La VSV quant à elle reste vigilante et appelle à une enquête approfondie et impartiale pour que la lumière soit faite sur cette affaire tragique. Quel que soit le temps déjà écoulé, la vérité peut éclater grâce aux experts « rompus » requis dans cette affaire, pense le directeur exécutif de la VSV.
« Lorsqu’on est en face des experts rompus en matière d’enquête en ce qui concerne le crime, je crois que la vérité finit par éclater. Nous le voyons à travers le monde, parfois on arrive à découvrir la vérité plusieurs mois, plusieurs années après. C’est difficile pour les criminels d’échapper éternellement. Si nous avons d’experts indépendants et s’il y a la volonté des autorités de contribuer à l’éclatement de la vérité, quel que soit le temps que cela prenne, on saura qui a assassiné l’ex ministre des transports et député national et on pourra éventuellement faire de sorte que les auteurs répondent de leurs actes », a confié Rostin Manketa.
Contexte
Le corps de l’ancien ministre des transports, taché de sang, a été retrouvé dans sa voiture sur l’avenue Poids lourds au lendemain de son enlèvement par des hommes armés.

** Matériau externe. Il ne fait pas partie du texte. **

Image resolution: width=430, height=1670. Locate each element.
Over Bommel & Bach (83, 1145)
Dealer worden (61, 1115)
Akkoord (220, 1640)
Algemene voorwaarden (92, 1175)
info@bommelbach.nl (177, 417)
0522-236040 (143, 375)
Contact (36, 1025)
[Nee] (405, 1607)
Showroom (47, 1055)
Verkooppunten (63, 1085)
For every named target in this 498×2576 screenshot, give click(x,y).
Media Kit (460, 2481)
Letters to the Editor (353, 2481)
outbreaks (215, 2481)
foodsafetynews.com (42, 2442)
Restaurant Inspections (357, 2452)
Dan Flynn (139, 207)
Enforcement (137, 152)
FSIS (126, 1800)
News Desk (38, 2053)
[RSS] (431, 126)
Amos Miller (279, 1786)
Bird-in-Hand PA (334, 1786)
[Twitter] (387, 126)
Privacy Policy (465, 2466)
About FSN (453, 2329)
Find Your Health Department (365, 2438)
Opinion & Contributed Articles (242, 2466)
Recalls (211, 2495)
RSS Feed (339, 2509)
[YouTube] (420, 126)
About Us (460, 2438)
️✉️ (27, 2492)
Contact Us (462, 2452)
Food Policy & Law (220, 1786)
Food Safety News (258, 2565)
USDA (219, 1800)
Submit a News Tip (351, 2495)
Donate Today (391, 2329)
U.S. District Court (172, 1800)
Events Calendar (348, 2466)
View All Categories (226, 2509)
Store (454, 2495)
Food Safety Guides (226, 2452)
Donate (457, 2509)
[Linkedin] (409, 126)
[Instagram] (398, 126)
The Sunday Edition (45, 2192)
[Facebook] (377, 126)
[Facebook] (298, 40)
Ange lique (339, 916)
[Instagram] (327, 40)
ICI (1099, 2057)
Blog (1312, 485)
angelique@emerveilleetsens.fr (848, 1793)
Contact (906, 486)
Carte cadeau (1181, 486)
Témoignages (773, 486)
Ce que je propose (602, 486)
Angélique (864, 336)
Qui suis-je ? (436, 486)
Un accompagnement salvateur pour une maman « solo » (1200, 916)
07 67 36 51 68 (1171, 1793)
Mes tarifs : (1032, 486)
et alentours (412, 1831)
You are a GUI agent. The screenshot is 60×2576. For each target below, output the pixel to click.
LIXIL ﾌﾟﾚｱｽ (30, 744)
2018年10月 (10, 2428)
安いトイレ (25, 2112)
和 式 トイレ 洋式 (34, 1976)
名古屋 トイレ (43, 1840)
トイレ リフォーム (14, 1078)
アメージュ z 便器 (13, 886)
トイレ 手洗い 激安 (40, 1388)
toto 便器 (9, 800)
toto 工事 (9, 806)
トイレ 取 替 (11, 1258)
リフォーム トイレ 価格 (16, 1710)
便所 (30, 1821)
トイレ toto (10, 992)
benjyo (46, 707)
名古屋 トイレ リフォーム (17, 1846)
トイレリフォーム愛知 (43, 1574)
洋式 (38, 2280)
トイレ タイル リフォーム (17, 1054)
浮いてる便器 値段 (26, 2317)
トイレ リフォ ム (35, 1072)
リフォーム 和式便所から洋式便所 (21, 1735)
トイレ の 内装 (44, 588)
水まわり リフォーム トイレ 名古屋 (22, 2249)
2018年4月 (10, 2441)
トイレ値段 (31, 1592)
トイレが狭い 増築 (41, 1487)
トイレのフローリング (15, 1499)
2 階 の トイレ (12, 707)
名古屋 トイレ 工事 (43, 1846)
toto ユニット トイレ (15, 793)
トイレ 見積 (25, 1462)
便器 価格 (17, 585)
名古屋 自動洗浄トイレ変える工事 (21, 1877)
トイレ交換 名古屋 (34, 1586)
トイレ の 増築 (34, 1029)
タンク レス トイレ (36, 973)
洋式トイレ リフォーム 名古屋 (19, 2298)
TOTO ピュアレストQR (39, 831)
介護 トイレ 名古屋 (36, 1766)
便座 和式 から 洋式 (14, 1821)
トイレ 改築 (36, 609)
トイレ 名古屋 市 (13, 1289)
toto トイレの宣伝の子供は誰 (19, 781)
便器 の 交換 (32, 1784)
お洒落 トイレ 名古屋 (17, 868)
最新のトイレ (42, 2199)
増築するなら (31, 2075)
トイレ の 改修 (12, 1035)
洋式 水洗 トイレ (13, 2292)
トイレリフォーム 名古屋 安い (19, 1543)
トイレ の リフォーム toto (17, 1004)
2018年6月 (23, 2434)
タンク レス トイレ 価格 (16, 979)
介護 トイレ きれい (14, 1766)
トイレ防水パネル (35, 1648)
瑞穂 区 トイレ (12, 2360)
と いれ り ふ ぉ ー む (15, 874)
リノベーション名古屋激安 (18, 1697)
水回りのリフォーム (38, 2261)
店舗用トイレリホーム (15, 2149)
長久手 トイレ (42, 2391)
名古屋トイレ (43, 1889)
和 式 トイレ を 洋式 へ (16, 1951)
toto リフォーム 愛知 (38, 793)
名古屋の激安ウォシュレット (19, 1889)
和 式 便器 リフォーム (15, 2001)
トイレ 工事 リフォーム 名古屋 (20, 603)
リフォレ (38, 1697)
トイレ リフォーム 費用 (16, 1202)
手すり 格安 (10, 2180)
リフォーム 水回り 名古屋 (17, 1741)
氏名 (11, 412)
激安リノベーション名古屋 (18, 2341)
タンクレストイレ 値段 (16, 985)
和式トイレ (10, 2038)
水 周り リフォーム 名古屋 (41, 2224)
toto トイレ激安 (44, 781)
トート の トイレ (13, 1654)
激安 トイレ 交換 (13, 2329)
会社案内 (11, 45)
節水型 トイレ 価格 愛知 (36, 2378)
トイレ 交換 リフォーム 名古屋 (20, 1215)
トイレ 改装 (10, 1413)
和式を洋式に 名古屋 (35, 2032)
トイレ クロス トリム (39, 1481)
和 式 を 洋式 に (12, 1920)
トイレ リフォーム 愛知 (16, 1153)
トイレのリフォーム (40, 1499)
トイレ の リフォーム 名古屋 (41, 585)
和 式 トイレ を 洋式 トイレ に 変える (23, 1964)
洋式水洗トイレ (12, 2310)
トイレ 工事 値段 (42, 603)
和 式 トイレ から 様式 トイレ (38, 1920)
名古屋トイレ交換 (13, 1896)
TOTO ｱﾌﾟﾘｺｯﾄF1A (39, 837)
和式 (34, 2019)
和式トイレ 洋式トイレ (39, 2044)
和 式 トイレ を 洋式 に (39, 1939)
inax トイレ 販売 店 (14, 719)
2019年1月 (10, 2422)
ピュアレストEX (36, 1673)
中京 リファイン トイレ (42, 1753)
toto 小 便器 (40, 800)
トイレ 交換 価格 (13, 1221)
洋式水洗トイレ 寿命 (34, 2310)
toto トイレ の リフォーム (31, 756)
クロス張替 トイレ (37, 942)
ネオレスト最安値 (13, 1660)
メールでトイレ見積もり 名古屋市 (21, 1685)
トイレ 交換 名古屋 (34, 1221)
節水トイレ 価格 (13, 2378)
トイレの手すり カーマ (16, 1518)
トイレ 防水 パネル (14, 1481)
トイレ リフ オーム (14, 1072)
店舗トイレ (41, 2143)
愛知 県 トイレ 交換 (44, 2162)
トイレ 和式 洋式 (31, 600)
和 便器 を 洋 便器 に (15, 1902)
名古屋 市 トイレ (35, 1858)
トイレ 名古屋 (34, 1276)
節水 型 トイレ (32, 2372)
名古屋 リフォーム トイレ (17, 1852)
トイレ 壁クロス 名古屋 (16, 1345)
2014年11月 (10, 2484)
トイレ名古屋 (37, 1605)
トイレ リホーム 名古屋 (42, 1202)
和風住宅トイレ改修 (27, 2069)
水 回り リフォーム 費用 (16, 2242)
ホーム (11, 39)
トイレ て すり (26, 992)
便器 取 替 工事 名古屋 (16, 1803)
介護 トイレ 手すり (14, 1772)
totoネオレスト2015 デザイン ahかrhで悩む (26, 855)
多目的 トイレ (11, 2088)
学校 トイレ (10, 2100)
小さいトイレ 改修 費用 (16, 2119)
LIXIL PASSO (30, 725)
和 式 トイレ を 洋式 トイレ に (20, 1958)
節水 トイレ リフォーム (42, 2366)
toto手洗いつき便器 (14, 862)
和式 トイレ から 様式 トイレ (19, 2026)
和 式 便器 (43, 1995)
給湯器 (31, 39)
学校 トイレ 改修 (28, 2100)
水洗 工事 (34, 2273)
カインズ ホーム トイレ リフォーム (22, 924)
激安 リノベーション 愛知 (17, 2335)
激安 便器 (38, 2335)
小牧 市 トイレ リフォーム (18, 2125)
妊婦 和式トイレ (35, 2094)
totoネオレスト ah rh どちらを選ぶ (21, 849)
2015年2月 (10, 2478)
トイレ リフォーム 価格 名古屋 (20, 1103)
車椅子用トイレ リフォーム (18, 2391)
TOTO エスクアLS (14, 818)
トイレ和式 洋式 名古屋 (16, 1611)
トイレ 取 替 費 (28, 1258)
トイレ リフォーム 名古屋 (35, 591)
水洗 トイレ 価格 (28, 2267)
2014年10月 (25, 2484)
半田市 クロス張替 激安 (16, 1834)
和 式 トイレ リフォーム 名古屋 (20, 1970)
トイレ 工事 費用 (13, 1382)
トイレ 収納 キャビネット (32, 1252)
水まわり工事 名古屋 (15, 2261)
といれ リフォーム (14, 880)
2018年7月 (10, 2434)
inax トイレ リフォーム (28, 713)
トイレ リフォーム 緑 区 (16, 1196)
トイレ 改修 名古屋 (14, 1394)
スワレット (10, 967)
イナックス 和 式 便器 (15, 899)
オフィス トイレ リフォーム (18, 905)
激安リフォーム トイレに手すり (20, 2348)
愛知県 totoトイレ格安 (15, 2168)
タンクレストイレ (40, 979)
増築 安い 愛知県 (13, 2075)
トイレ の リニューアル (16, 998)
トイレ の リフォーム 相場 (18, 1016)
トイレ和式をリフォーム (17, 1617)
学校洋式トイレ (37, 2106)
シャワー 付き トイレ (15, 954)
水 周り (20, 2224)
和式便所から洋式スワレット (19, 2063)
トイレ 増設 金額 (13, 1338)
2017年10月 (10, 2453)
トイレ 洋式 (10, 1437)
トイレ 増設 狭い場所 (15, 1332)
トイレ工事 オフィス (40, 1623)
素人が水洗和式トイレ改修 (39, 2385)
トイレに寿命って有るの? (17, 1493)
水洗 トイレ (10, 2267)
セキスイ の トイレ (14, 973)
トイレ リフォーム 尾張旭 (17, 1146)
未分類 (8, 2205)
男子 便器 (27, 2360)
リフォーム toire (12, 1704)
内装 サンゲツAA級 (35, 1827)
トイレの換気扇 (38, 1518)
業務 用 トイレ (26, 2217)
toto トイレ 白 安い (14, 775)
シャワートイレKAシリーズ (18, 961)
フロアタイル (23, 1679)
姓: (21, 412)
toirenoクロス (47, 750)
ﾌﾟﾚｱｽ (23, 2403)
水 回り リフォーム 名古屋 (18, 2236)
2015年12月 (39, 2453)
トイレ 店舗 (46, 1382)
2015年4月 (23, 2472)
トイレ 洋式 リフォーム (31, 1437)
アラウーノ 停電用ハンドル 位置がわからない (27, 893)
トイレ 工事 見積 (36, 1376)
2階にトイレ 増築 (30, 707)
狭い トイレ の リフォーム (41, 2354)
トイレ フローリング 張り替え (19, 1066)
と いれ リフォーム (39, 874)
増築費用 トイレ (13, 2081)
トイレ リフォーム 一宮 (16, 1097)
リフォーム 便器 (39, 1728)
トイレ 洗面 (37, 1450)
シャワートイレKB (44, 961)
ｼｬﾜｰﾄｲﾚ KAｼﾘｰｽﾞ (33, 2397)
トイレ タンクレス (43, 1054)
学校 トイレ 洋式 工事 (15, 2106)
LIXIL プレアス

M. Okende était haut cadre et porte-parole du parti Ensemble pour la République de Moise Katumbi. Ce dernier s’est déclaré candidat à la présidentielle de décembre prochain. Cet assassinat est survenu dans un climat de terreur dans la capitale et dans certaines villes du pays à cinq mois des élections. Plusieurs opposants dont Salomon Kalonda, le conseiller spécial de M. Katumbi, le député Mike Mukebayi, aussi membre du parti Ensemble pour la République, sont aux arrêts. Franck Diongo, ancien député et proche de Katumbi a été libéré au lendemain de l’assassinat de Okende.